When the lure of an open bar calls, Lindsay Lohan can’t resist and ignores a small technicality called not being on the list. “Where’s there’s a backdoor, there’s a way!” is Blohan’s officially life motto and she means that in more ways than one.
The NYDN says that on Wednesday night, the Weinstein Company threw a pre-Golden Globes party at Chateau Marmont and The Little Crackie Who Can wasn’t officially invited, but she got in by sneaking through the hotel’s back entrance. That Blohan. She’s like the Lucille Ball of the cokey set. This is just like that episode of I Love Lucy where Lucy got into an A-list Hollywood party by giving a hand and lick job to a catering waiter in exchange for his uniform and tray. LAUGHS! The source puts Blohan’s shenanigans like this:
On Wednesday the Weinstein Company hosted a pre-Globes party at the Chateau Marmont in L.A., and an insider says Lohan snuck in via the hotel’s back entrance.

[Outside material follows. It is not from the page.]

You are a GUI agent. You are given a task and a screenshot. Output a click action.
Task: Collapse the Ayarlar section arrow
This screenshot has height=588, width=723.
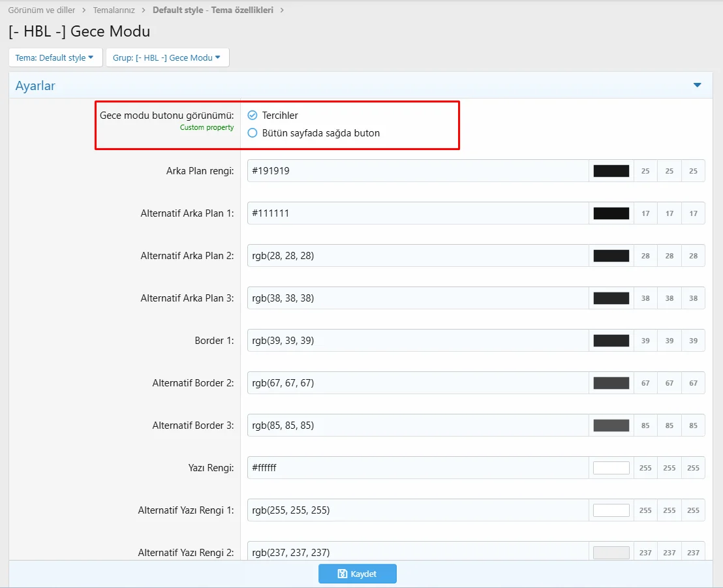click(x=697, y=85)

She then “made her way to the entrance for photo ops,” where the Weinstein firm’s Globe nominees, Jean Dujardin and Bérénice Bejo from “The Artist” and Kenneth Branagh and Michelle Williams from “My Week With Marilyn,” were being snapped. Bradley Cooper also showed.
You really sort of have to hand to this bitch. She has zero dignity to speak of, shame isn’t her friend and her “give a fuck place” in her brain has pretty much been eaten away by brown kitty litter she thought was coke in the raw. With those kind of attributes, why is she not running for the GOP nomination?! I’d vote for her, because then every cop car would have a stocked mini bar in its backseat and “F U” would count as a plea in a court of law.
Here’s Blohan at another Weinstein party last night giving us “Old Lady from Drag Me To Hell” chic and working every inch of that prolapsed rectum on her mouth. I bet when LiLo blew that air kiss, every cokehead started sniffing the air hoping that some of that shit in her nose made its way out too. Snort it while you can!